• Task prompt:
Edit the items from the line with "You are a GUI" through the end of the items, replacing "click action" with "tap action" and leaving everything else unchanged. Leave the pictures out of your answer.

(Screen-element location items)
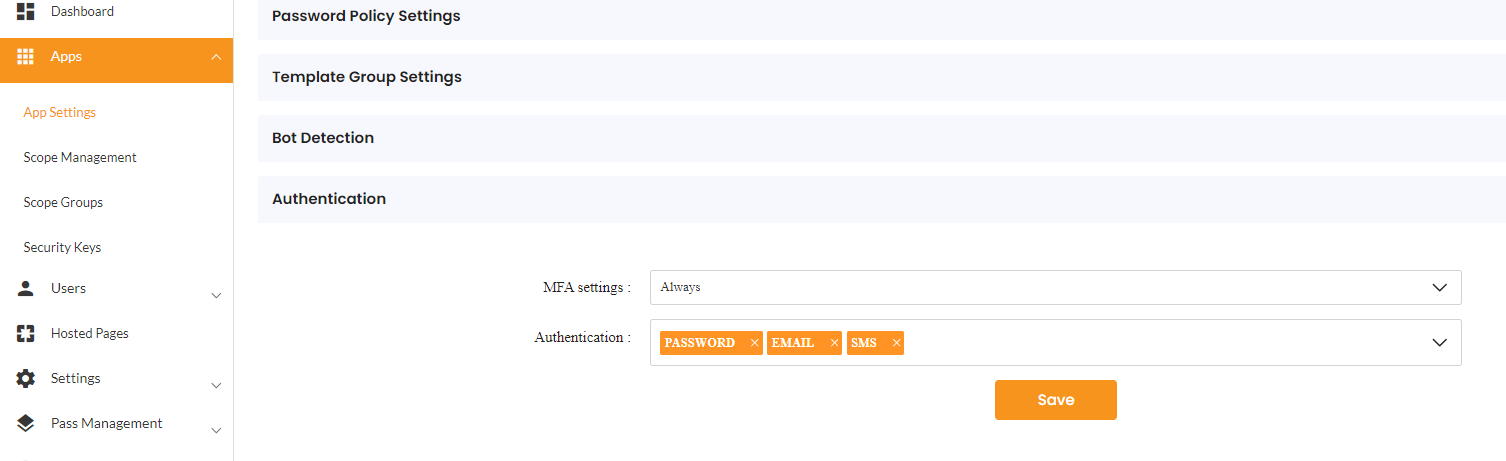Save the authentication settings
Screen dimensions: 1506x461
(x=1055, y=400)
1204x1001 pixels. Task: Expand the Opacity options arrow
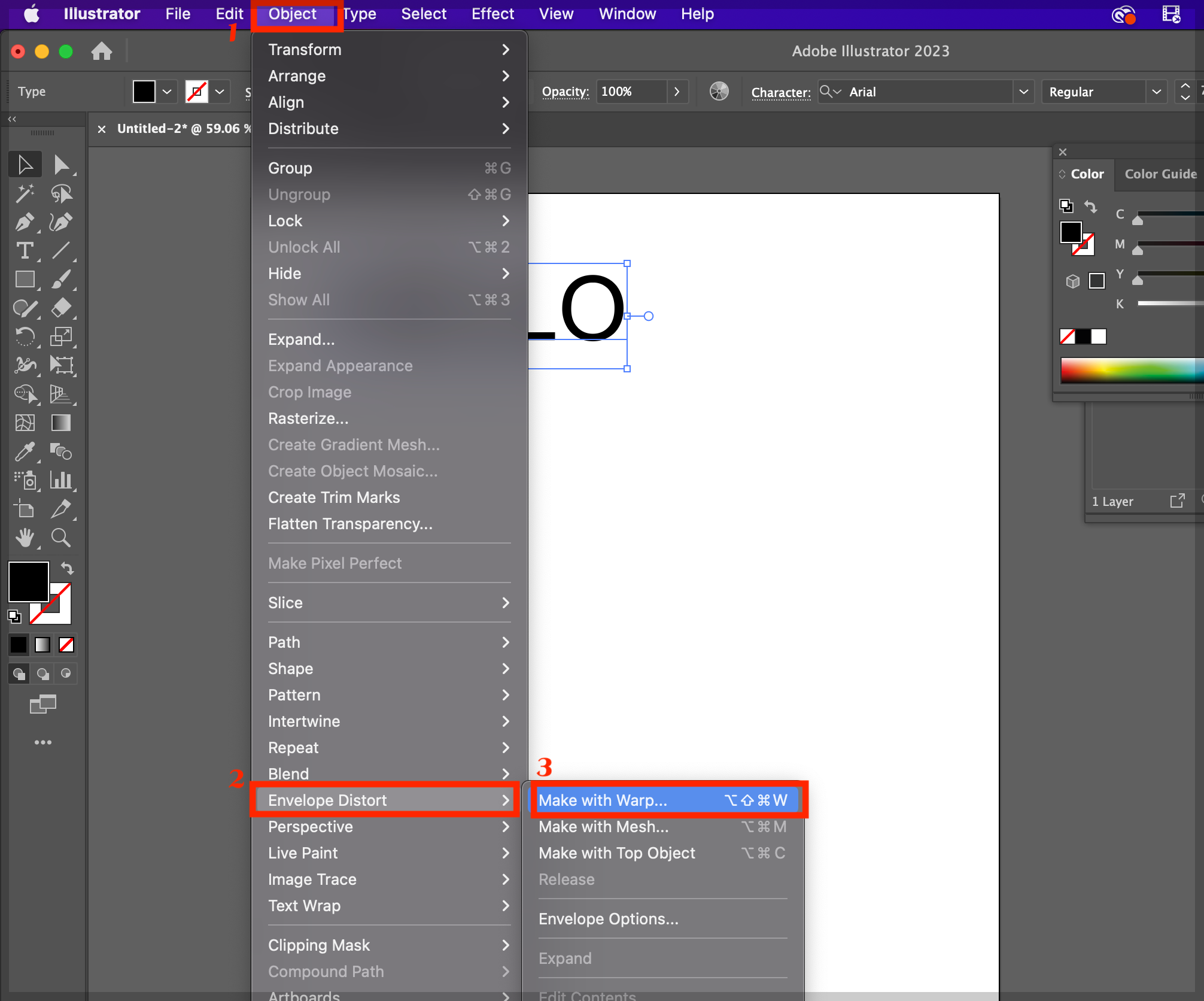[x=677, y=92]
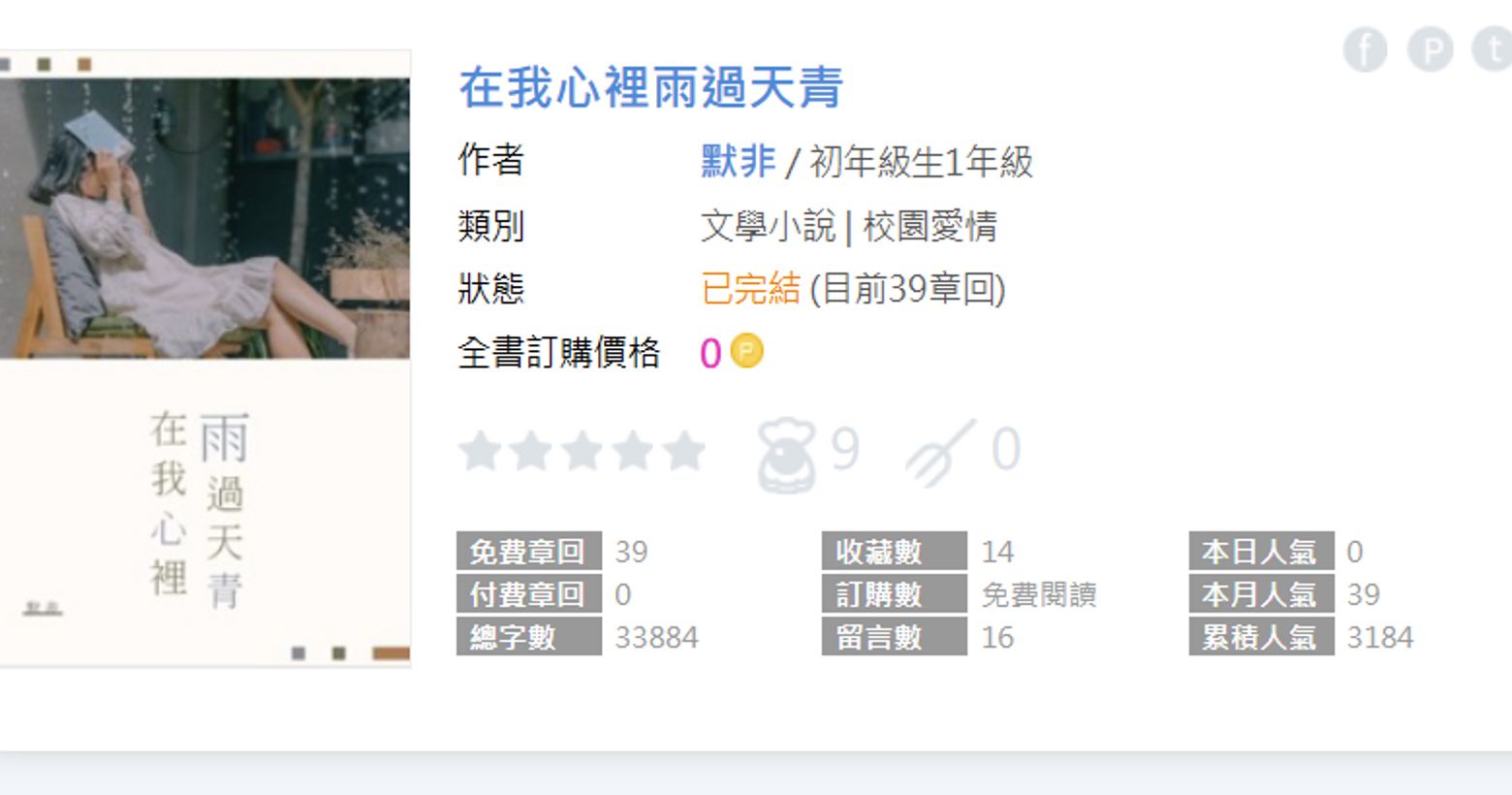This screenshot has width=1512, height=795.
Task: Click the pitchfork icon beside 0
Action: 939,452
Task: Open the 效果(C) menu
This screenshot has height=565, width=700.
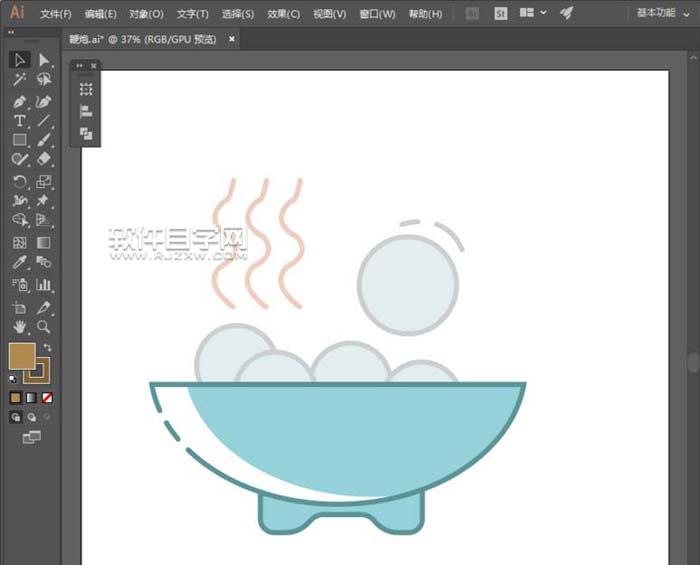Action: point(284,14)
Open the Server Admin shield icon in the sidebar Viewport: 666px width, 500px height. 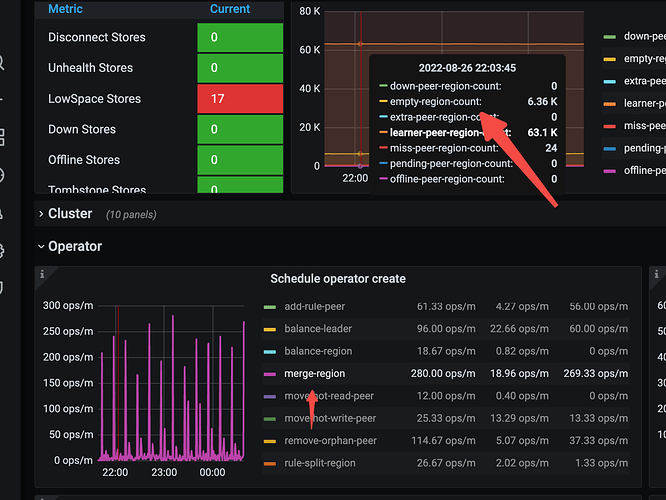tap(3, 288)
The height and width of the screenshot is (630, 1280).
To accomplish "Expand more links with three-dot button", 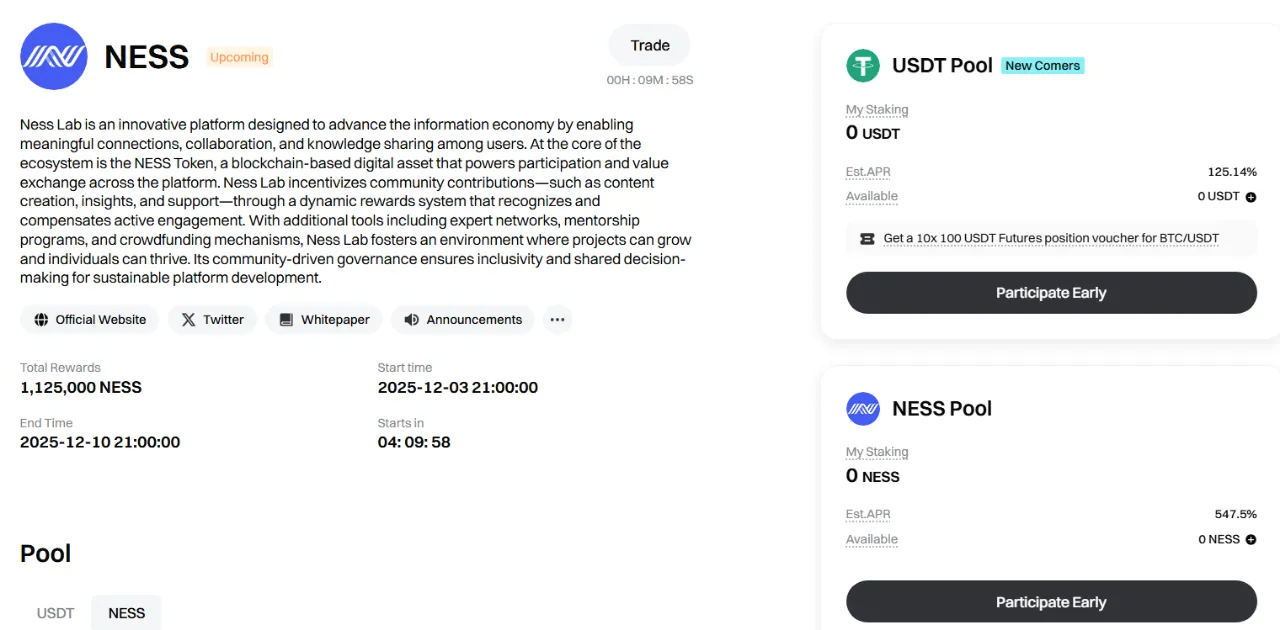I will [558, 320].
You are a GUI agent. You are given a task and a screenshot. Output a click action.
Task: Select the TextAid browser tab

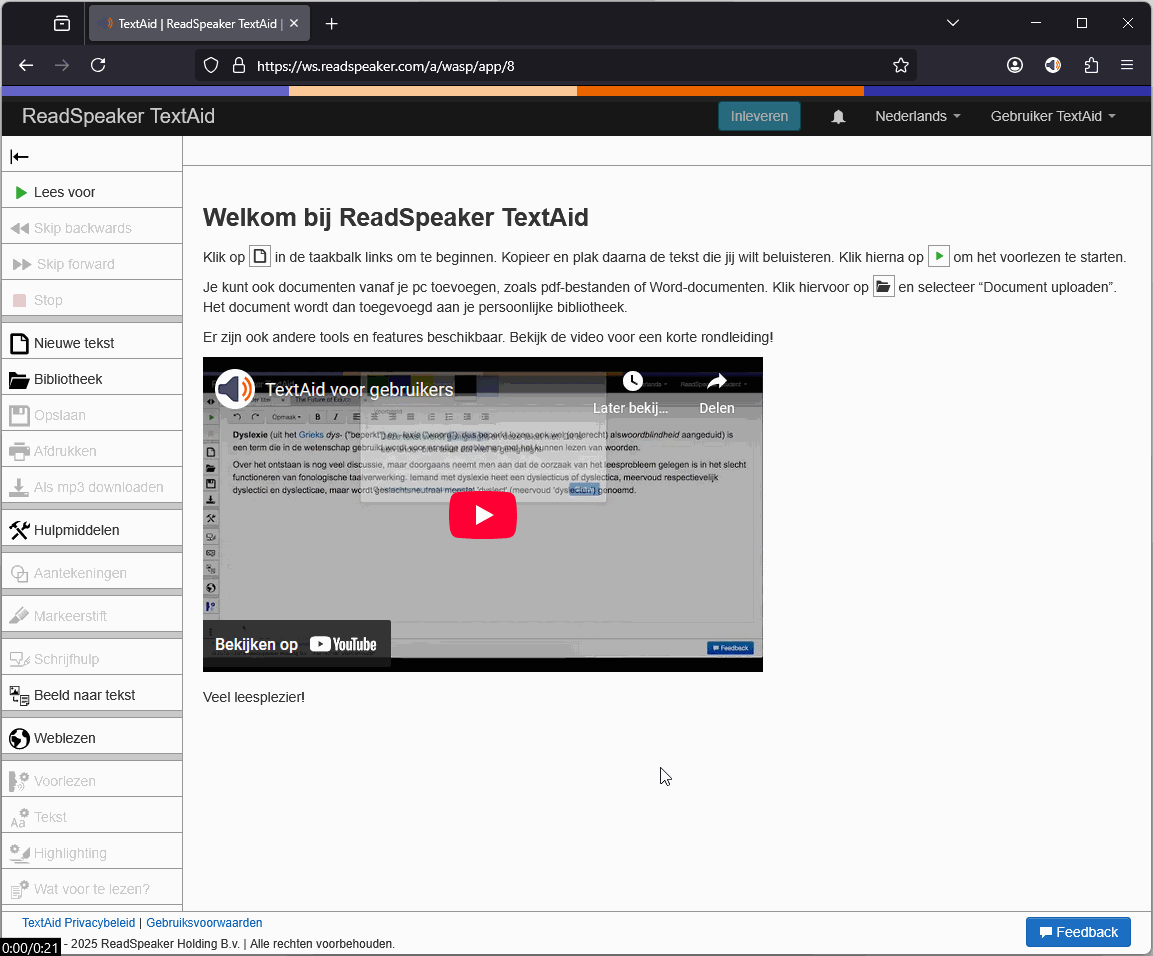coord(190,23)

• Written response:
You are a GUI agent. You are given a task and a screenshot. Output a tap action.
Task: Select the TextAid browser tab

coord(190,23)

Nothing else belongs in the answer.